BEGIN
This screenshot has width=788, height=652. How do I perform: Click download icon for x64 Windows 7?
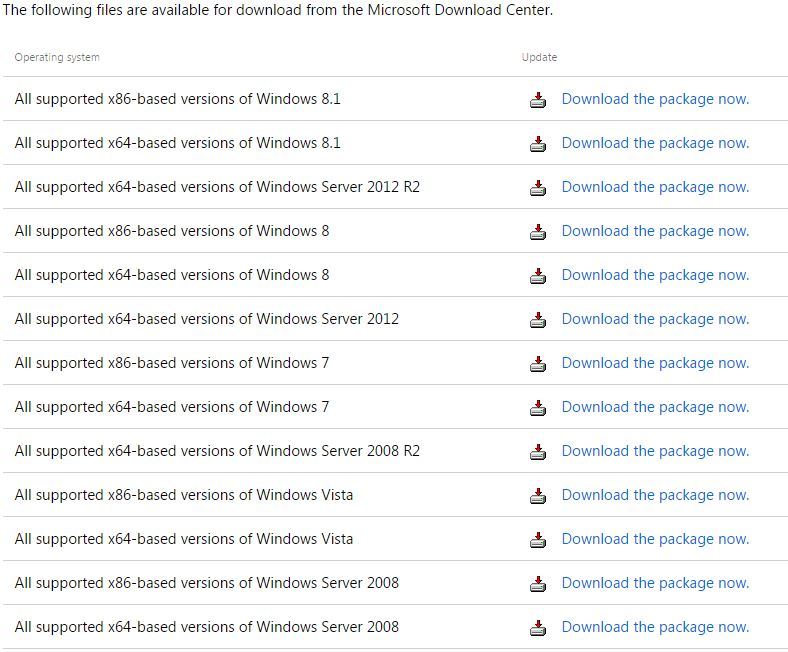click(x=538, y=408)
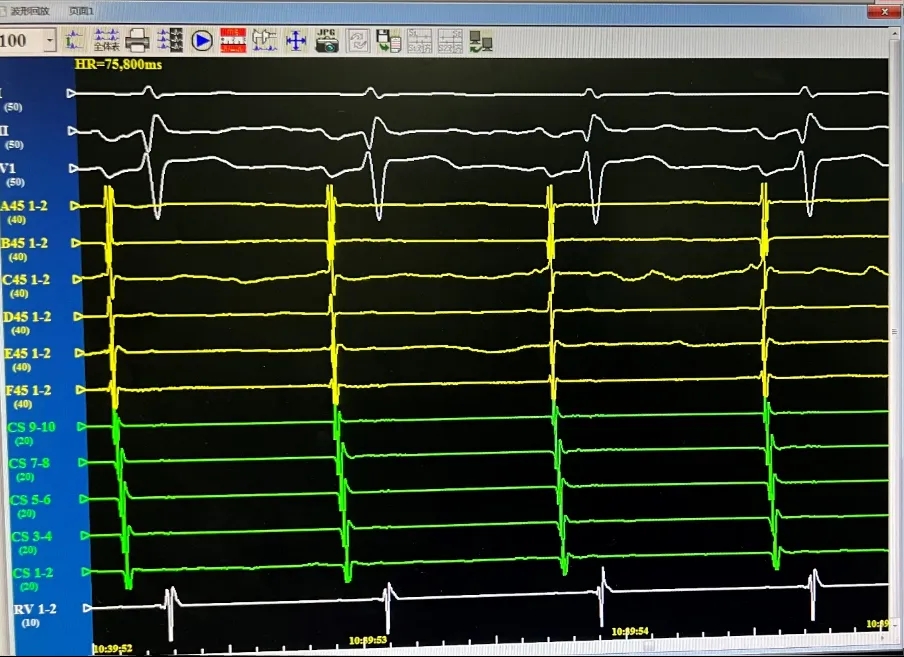Viewport: 904px width, 657px height.
Task: Select the 波形回放 tab
Action: [x=29, y=10]
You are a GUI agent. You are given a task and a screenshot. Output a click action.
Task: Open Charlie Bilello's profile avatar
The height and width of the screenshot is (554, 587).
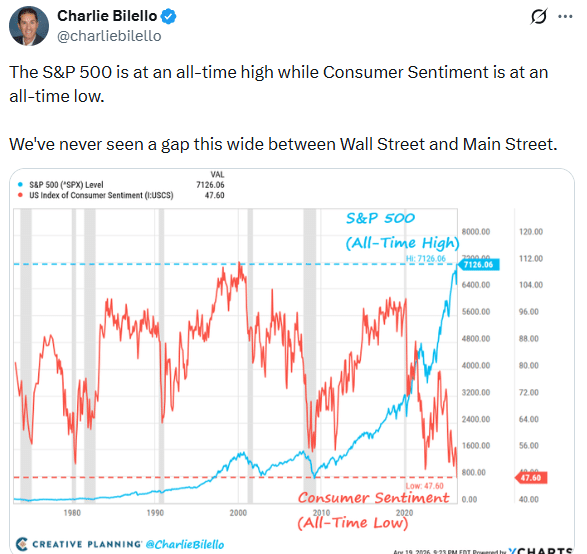pos(29,26)
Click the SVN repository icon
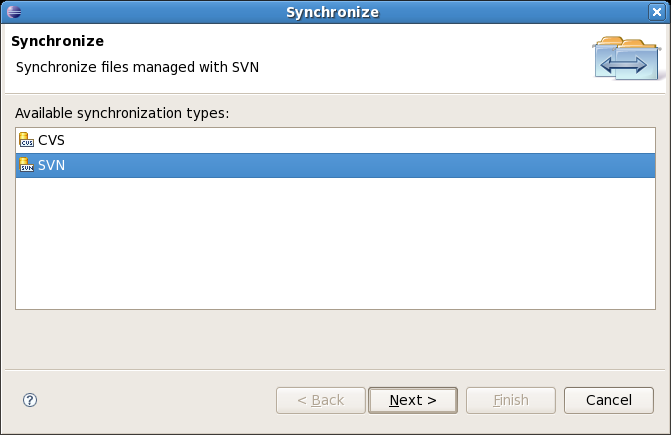 point(27,165)
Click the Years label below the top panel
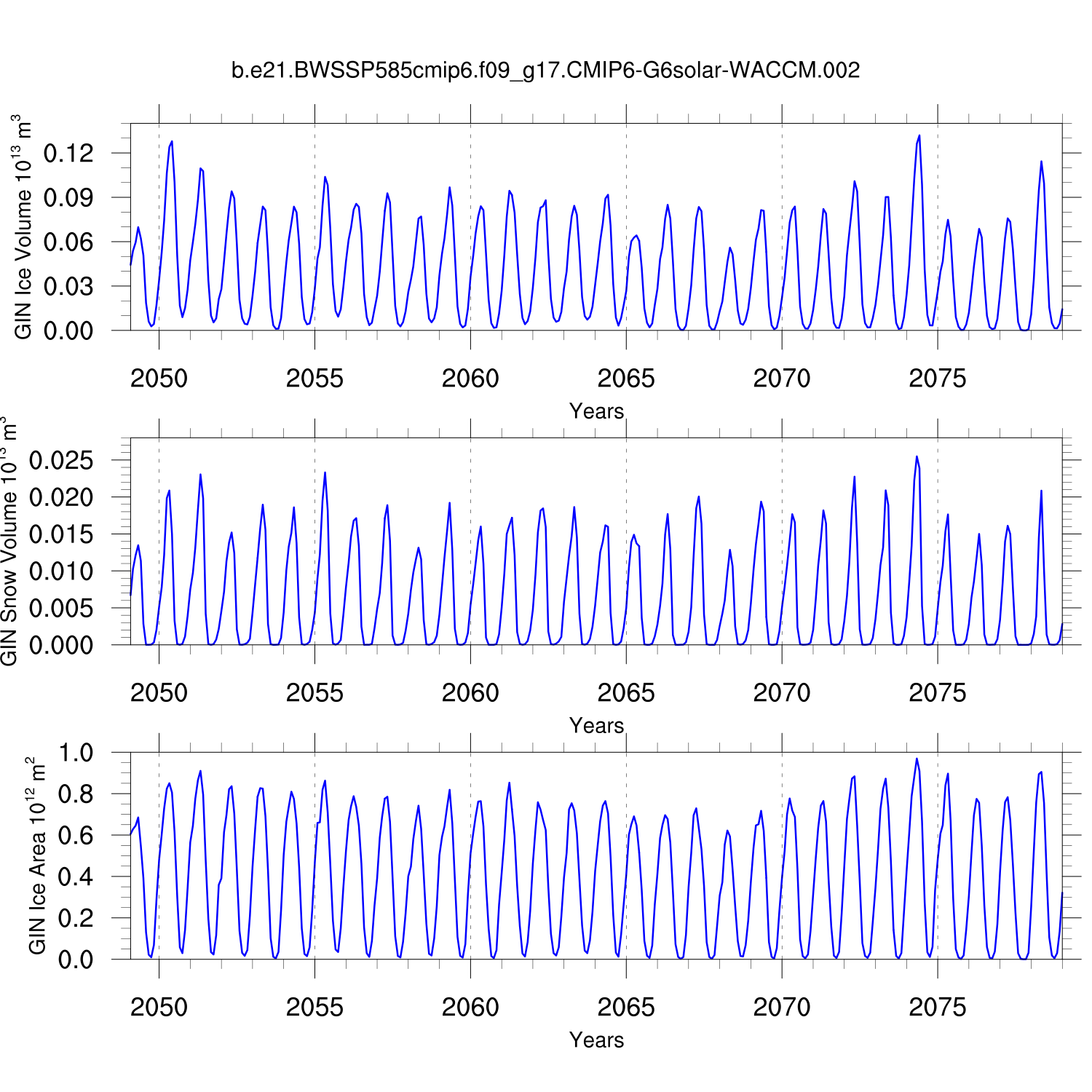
END
What to produce ▸
Retype, word for word, the line containing "You are a GUI" and each line after it through the end of the data, leaving any picture out.

Written answer ▸
You are a GUI agent. You are given a task and a screenshot. Output a click action.
Task: Open Charlie Bilello's profile avatar
The height and width of the screenshot is (554, 587).
pos(29,26)
Click the SVN repository icon
 point(27,165)
Click the Years label below the top panel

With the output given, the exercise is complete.